ASIC Policy Statement PS 164 Licensing: Organisational Capacities provides guidance on how to address competence of senior management. Training requirements are specified in Policy Statement PS 146 Licensing: Training of Financial Product Adviser. This includes minimum training standards where the staff or the authorized representatives of an AFSL holder are providing advice to retail clients. The onus is on the AFSL holder to ensure that the representative meets the training requirements.
Section 913B of the Corps Act requires the AFSL holder to be of good fame and character. There is no requirement for an authorized representative to be of good fame and character; the onus is on the AFSL holder in relation to the conduct of an authorized representative that it appoints.
ASIC has the power to suspend or cancel the AFSL, make a banning order, impose and/or vary conditions on an AFSL. If an AFSL holder is an insurer regulated by APRA, ASIC cannot make such a change to the AFSL held by an insurer without ASIC first consulting APRA. Even when ASIC is not required by law to consult with APRA before making a decision to suspend or cancel an AFSL, ASIC is still required to advise APRA of its action within a week.

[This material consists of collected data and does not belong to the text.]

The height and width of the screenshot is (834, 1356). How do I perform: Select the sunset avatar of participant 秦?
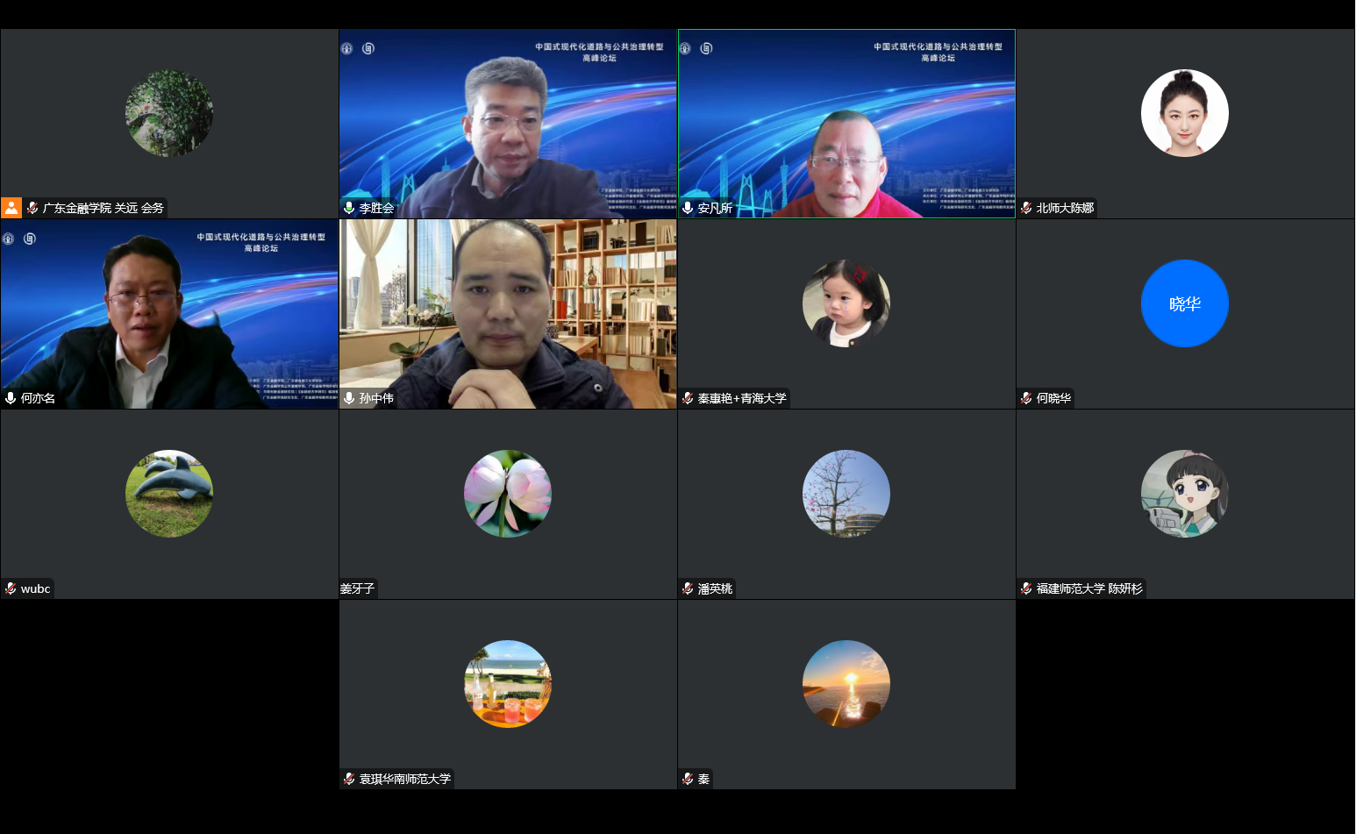tap(846, 684)
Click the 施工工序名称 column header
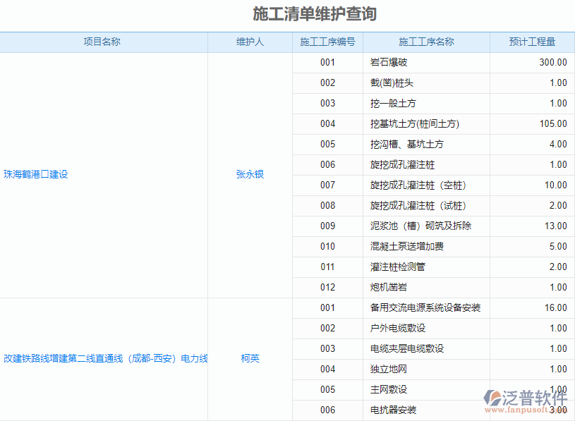Screen dimensions: 575x421 tap(427, 42)
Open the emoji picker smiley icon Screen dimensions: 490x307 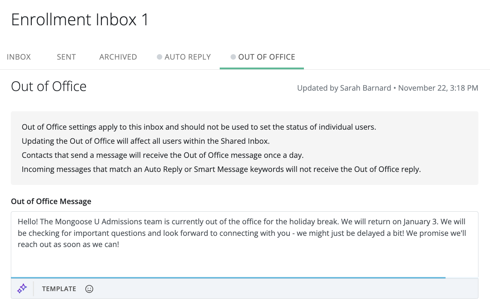tap(89, 289)
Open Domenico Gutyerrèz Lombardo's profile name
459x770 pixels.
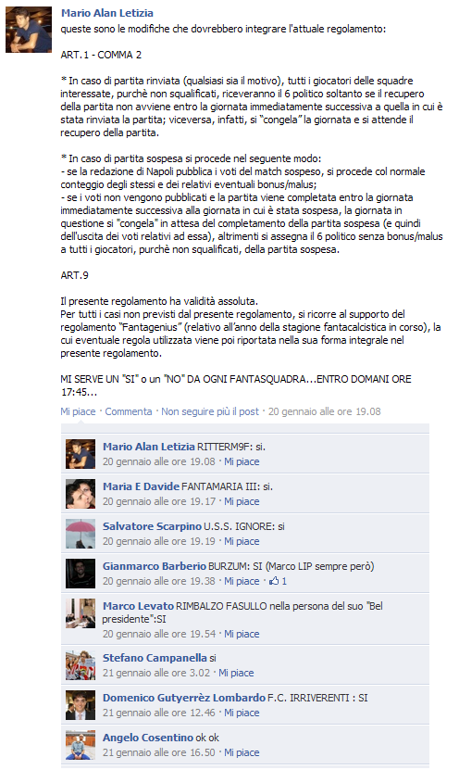(x=184, y=698)
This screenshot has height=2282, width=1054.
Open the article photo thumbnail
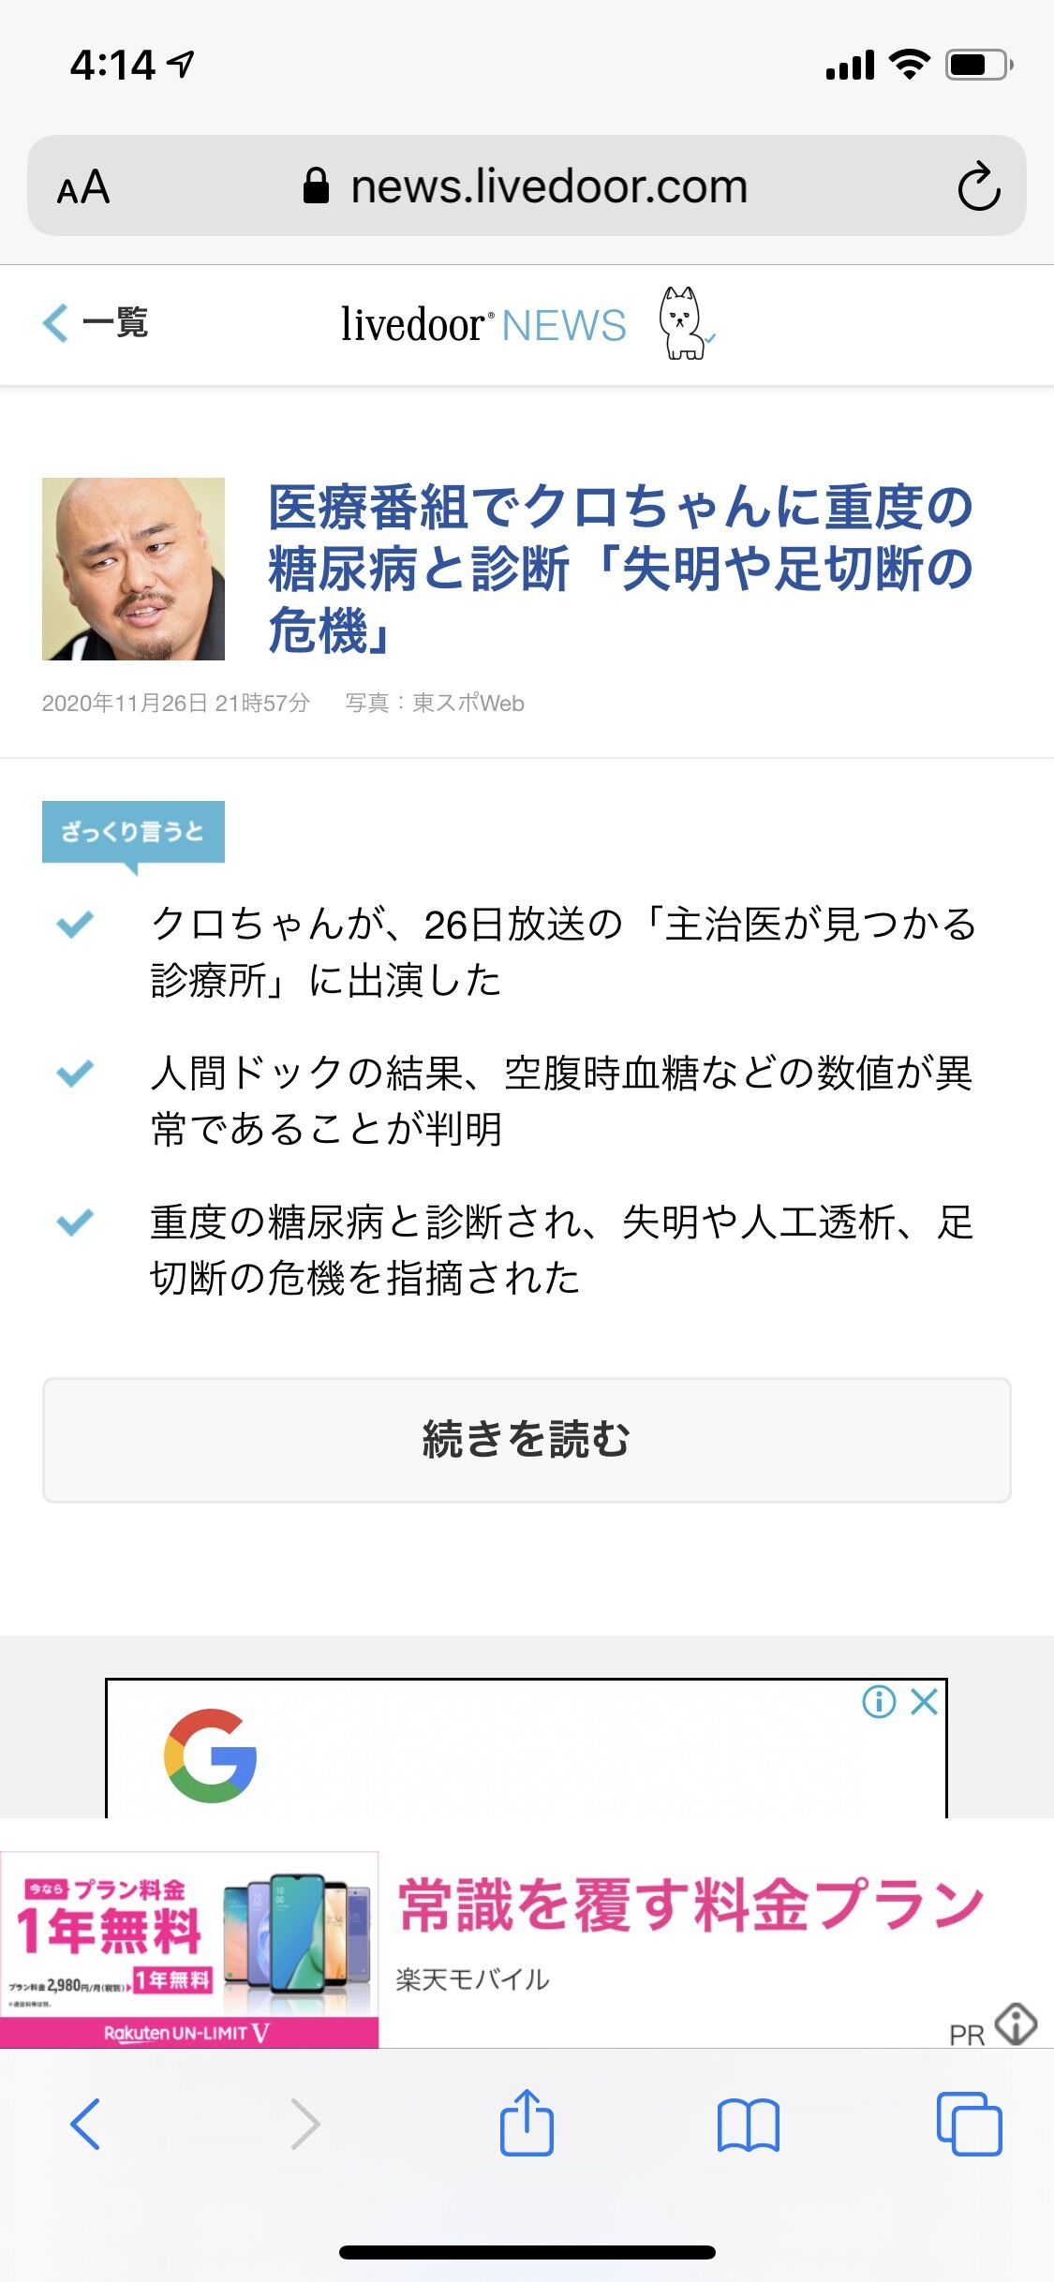pos(133,570)
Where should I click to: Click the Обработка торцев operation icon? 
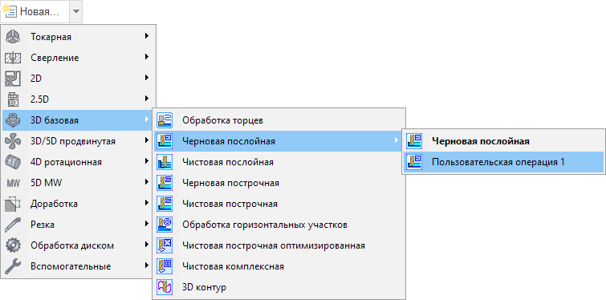tap(165, 120)
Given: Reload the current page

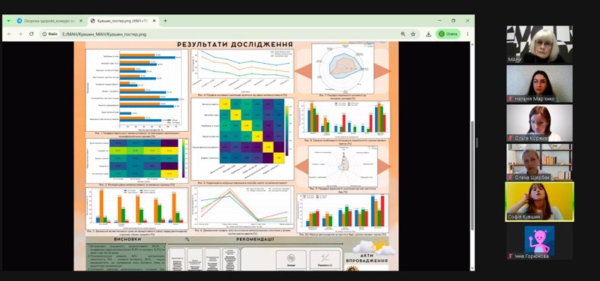Looking at the screenshot, I should [32, 34].
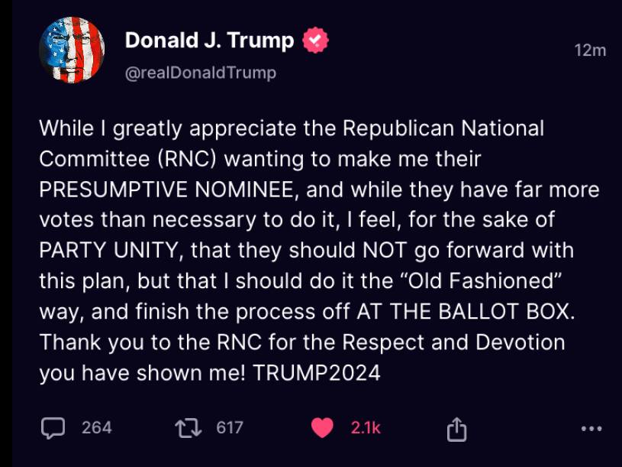
Task: Click the 2.1k likes count
Action: (x=366, y=428)
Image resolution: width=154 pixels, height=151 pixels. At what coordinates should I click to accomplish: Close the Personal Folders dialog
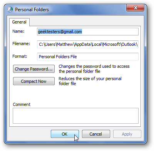tap(136, 8)
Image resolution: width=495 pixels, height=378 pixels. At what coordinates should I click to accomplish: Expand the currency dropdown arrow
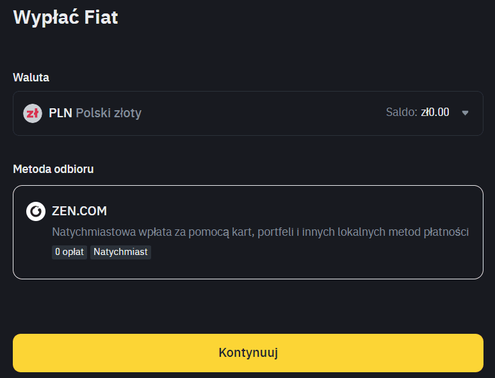466,113
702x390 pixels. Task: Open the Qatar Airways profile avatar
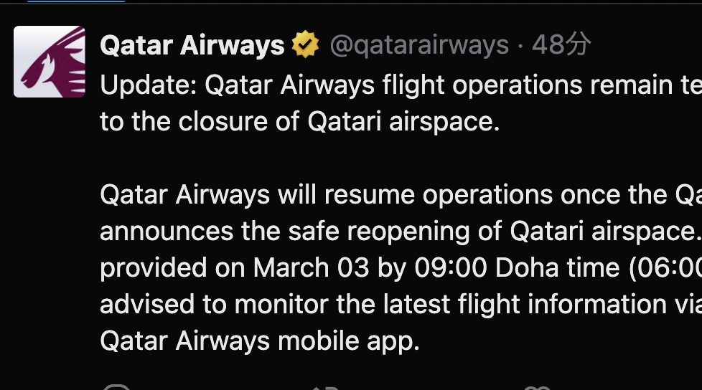coord(50,62)

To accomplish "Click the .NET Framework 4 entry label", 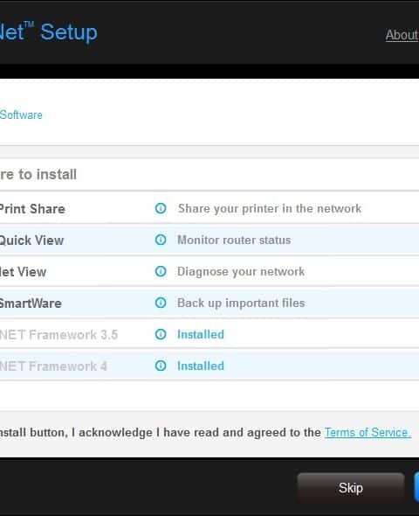I will 53,366.
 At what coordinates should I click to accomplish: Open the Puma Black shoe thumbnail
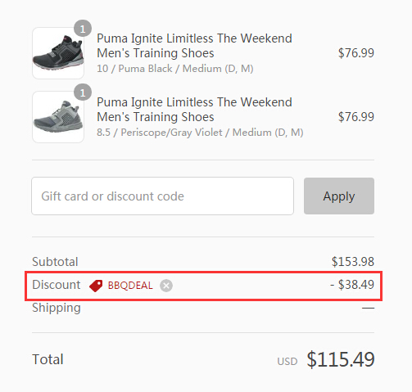pyautogui.click(x=58, y=53)
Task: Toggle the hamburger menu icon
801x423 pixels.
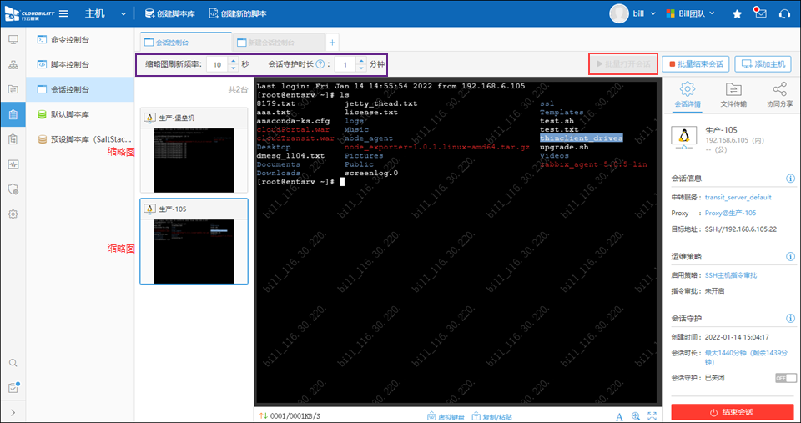Action: pyautogui.click(x=66, y=13)
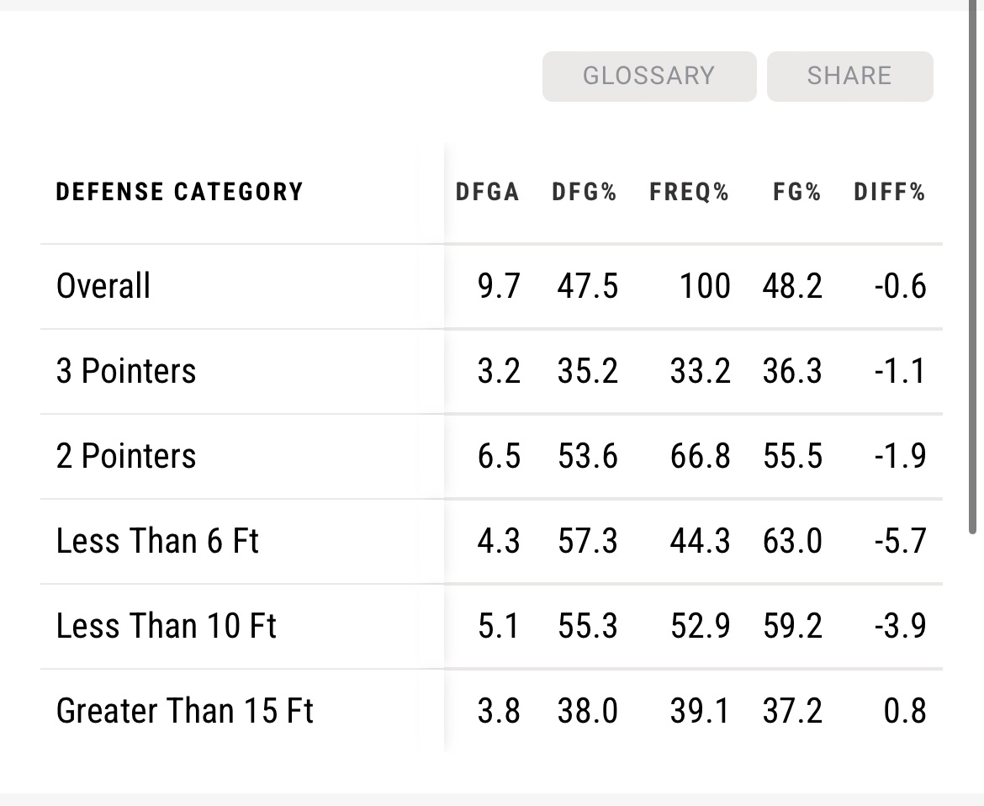Click the Greater Than 15 Ft DFGA value 3.8
This screenshot has height=806, width=984.
[499, 711]
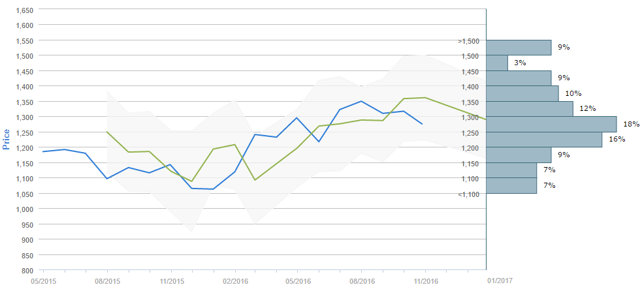Image resolution: width=642 pixels, height=289 pixels.
Task: Click the Price y-axis title
Action: point(7,139)
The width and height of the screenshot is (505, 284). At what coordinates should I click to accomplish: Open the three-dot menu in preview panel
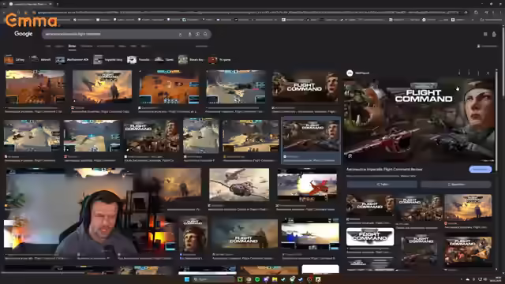coord(478,73)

An intermediary who is an AFSL holder must pay money from a client into an account with an APRA authorized deposit-taking institution, or an account with an approved foreign bank or a cash management account. This account can only be used for client money. There is, however, no requirement to maintain separate accounts for each client; an AFSL holder can have a single account for all clients. Money paid to the AFSL holder by the client is taken to be held on trust for the client. If an AFSL holder becomes insolvent, all client money held on trust remains the property of the clients and cannot be used for the purposes of paying the AFSL holder’s creditors.
The Corps Act requires the provision of a Financial Services Guide (FSG) to assist a retail client in deciding whether to acquire a financial service (as opposed to a financial product). The obligation applies to an AFSL holder as well as the authorized representatives of an AFSL holder. Intermediaries are required to disclose fess and commissions charged
ASIC may take enforcement action against any person who carries on a financial services business without an AFSL. Failure to comply with the requirement to hold an AFSL is an offence subject to a penalty of $220,000 or 2 years imprisonment or both.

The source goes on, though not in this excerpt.